- Aim of the exercise -
Find the line containing "Task: Add a" in the data below and repeat it, along with all later lines, exactly through the last one.

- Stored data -

####

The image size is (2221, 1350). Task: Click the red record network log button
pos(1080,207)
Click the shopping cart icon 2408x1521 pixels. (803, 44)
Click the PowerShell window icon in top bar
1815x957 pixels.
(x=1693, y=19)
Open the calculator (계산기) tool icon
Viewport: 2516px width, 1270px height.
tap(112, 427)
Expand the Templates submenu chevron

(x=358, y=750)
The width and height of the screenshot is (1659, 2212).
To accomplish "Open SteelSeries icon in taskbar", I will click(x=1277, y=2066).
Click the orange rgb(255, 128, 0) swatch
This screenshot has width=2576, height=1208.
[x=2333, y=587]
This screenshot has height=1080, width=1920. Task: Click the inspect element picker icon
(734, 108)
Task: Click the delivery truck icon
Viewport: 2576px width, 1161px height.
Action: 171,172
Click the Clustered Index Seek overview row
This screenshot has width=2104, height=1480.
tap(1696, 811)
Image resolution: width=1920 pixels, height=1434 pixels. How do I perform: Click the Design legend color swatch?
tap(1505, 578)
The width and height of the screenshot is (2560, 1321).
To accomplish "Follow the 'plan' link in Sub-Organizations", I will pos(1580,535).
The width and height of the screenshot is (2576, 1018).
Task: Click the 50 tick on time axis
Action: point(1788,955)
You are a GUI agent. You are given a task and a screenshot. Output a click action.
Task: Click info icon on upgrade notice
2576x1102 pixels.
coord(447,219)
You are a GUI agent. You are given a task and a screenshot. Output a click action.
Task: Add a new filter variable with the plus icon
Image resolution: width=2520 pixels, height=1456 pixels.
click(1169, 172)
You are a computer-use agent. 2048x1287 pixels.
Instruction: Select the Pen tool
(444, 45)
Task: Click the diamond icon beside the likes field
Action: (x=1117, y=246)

####

- Response to the task -
Task: Add a new filter variable with the plus icon
Image resolution: width=2520 pixels, height=1456 pixels.
click(1169, 172)
You are a computer-use agent. 2048x1287 pixels.
Instruction: Select the Pen tool
(444, 45)
Task: Click the diamond icon beside the likes field
Action: (x=1117, y=246)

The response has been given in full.